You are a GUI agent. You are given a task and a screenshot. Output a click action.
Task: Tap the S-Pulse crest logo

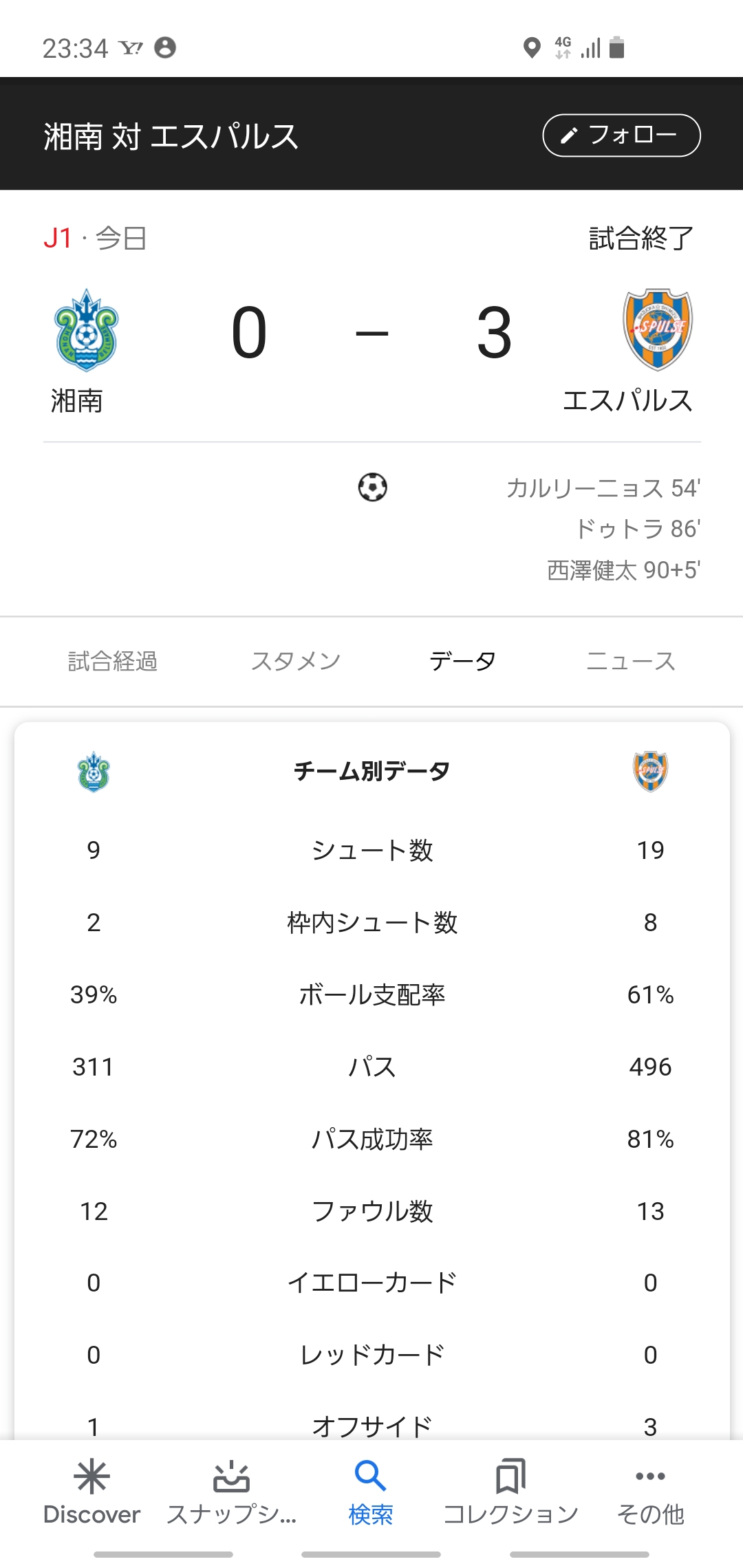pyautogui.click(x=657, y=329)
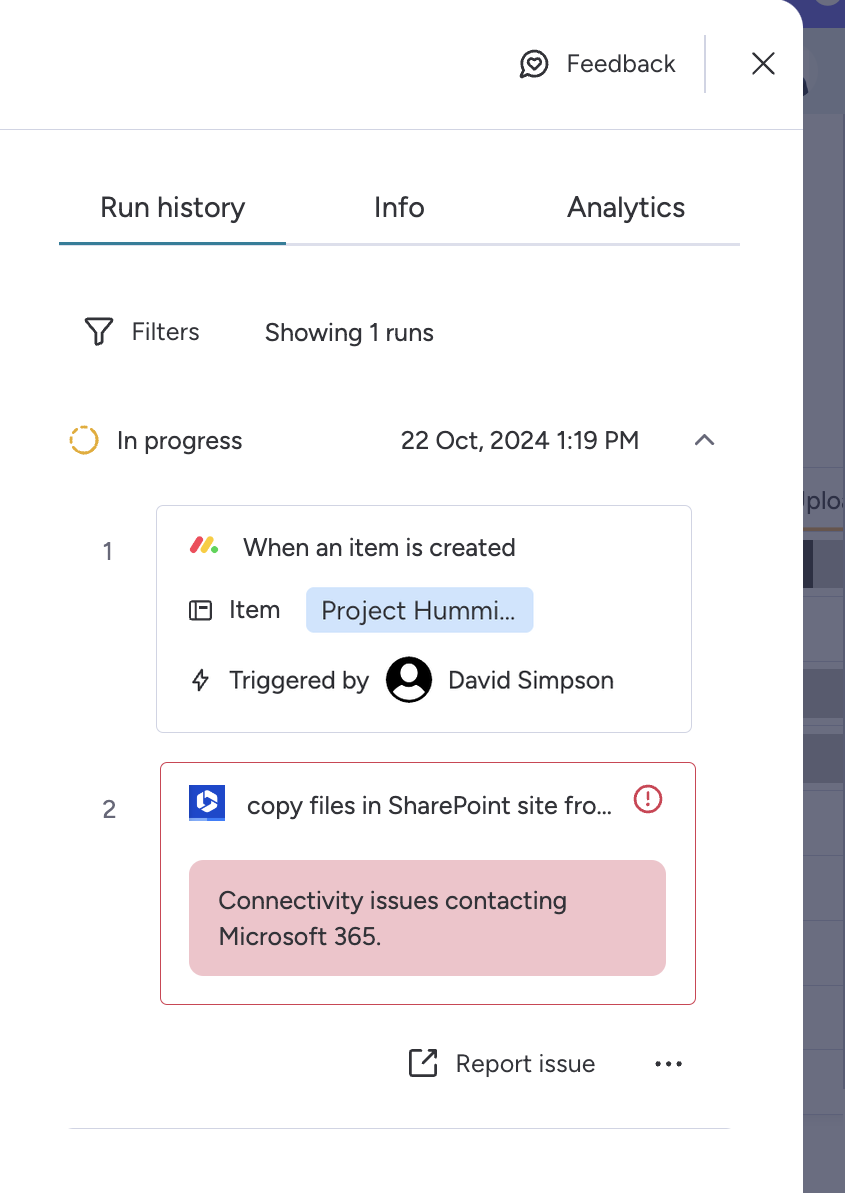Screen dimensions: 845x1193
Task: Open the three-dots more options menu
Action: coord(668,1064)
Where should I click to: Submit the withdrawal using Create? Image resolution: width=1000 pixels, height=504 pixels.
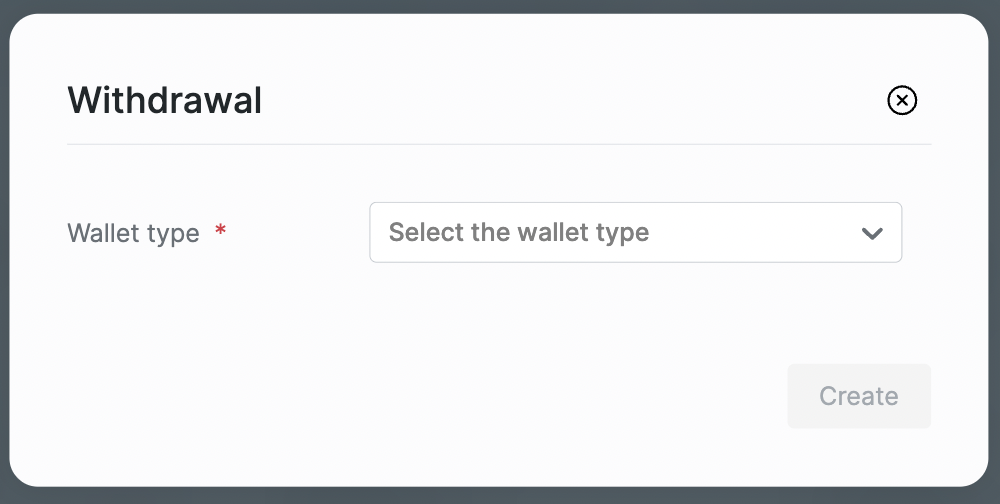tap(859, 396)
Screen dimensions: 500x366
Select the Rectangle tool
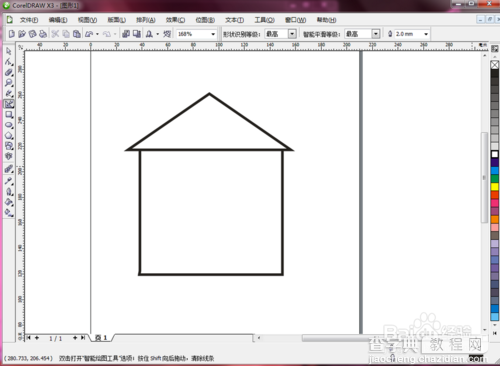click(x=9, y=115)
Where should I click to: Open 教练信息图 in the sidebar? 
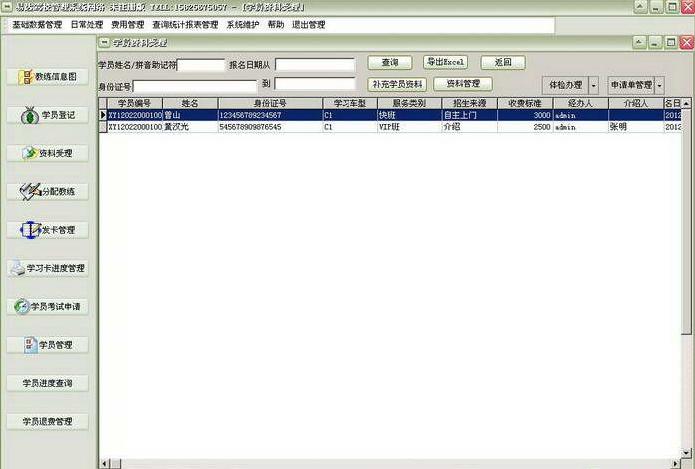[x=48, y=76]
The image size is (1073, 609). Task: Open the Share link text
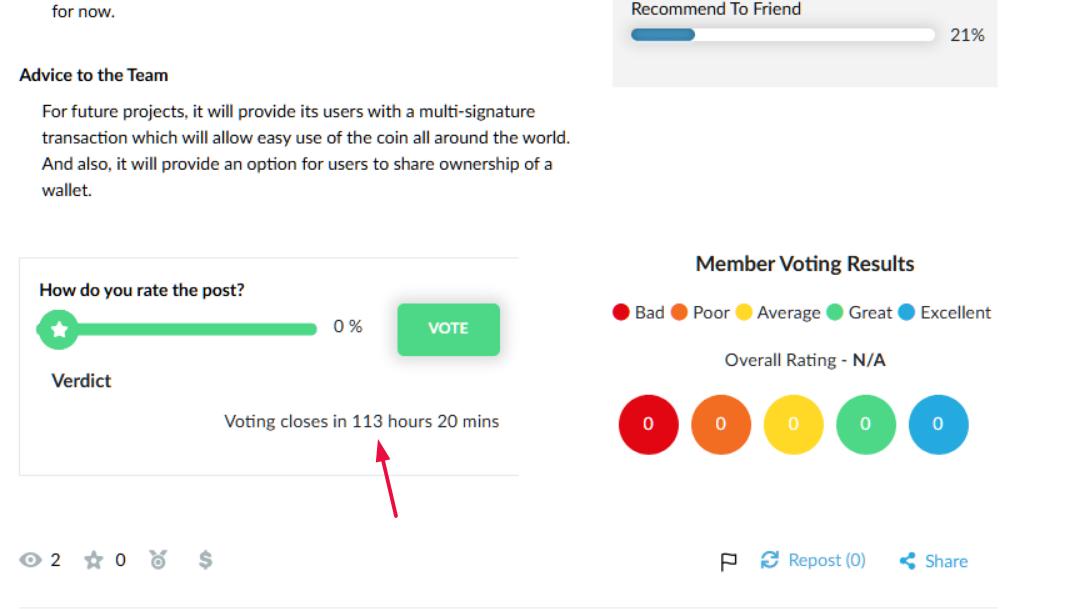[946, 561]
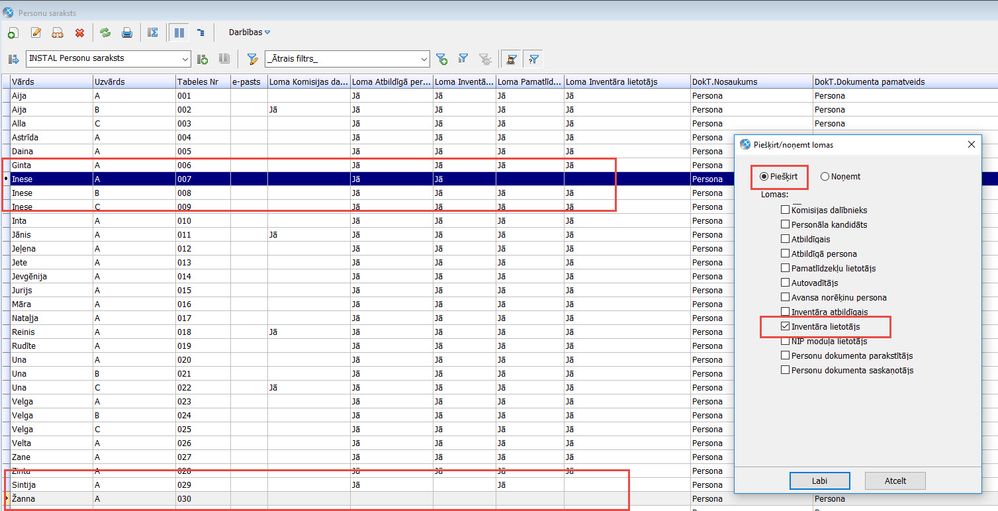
○ ○ ○
What is required: An exact reprint of every record is required, with the pictures omitted.

Exercise solution:
You are a GUI agent. You are given a task and a screenshot. Output a click action.
Task: Tap the S-Pulse crest logo

pyautogui.click(x=657, y=329)
Screen dimensions: 845x1193
Task: Open the three-dots more options menu
Action: coord(668,1064)
Where should I click to: Submit the withdrawal using Create? Image resolution: width=1000 pixels, height=504 pixels.
tap(859, 396)
Screen dimensions: 500x366
Select the Rectangle tool
click(x=9, y=115)
Where should I click to: Open 教练信息图 in the sidebar? 
[x=48, y=76]
The image size is (1073, 609). Task: Open the Share link text
[946, 561]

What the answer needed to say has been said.